Je suis encore sur un petit nuage. Je n’ai pas eu le temps de me poser. On a fait la fête entre nous, après le match, au sein du club. Je suis rentré en France ce week-end et j’ai encore fêté ça en famille. Mais ça viendra. Là je pense juste à profiter.

En quittant Amiens qui était votre club formateur pour rejoindre l’Italie l’été dernier, qu’est-ce que vous attendiez et espériez de cette expérience à Lecce ?

Au début, j’avais beaucoup d’appréhension. Je quittais mon club formateur, Amiens, qui était à 45 minutes de Beauvais, où habite ma famille. Je n’étais jamais vraiment parti loin de mon environnement. J’ai toujours été très famille. Et là, j’allais à Lecce seul, je ne parlais ni anglais ni italien. Donc tout ça était nouveau. Il y avait cette appréhension, mais aussi l’excitation de cette nouveauté car c’est ce que je voulais. Découvrir une nouvelle culture, apprendre rapidement l’italien et m’intégrer dans mon nouveau club. Sur le plan sportif, je voulais un vrai projet pour moi. Le directeur (Pantaleo Corvino, ndlr) m’a appelé lorsqu’on négociait et il m’a dit qu’il voulait me faire progresser. Il avait vu mes matches, il m’a débriefé mes qualités et mes points d’amélioration. C’est exactement ce que je voulais entendre. Bon, je ne comprenais pas l’italien mais c’est mon agent Bruno Satin qui me faisait la traduction (rires).

Aller à l’étranger a été une opportunité inattendue ?

Je m’étais dit que si j’avais cette opportunité, je la saisirais. À l’intersaison, j’étais sur une tendance de stand-by, c’est à dire de rester à Amiens.

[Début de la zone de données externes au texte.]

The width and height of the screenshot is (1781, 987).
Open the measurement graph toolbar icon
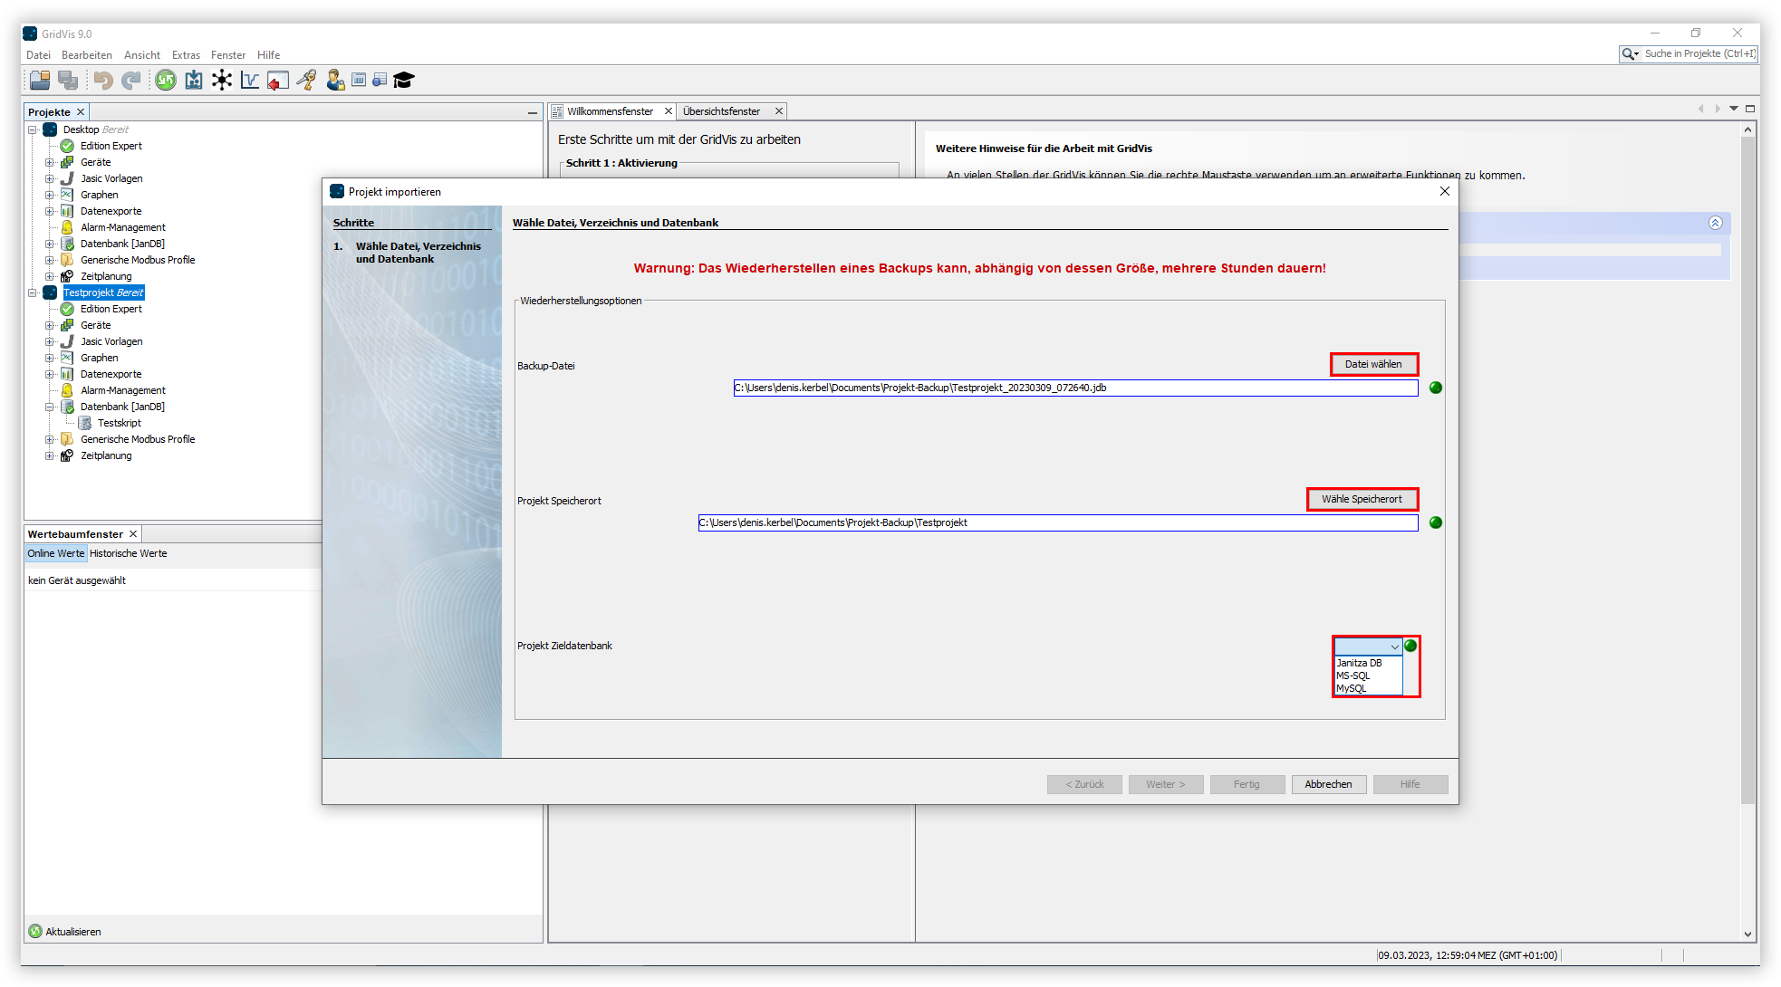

Je n’avais joué qu’à partir du mois de janvier en équipe première et je me disais que ça serait bien de confirmer en faisant une saison pleine. Le discours des dirigeants était un peu différent. Ils m’avaient dit qu’ils voulaient recruter un défenseur central, poste que j’occupais, et je m’étais dit alors que j’allais pouvoir jouer latéral, mais eux ne me voyaient pas à ce poste. Donc, quand Lecce est arrivé, je n’ai pas du tout hésité.

Vous vous êtes imposé au poste de latéral droit dans cette équipe, votre poste préférentiel alors que vous avez beaucoup joué dans l’axe à Amiens, c’est là que vous pensez vous développer à l’avenir ?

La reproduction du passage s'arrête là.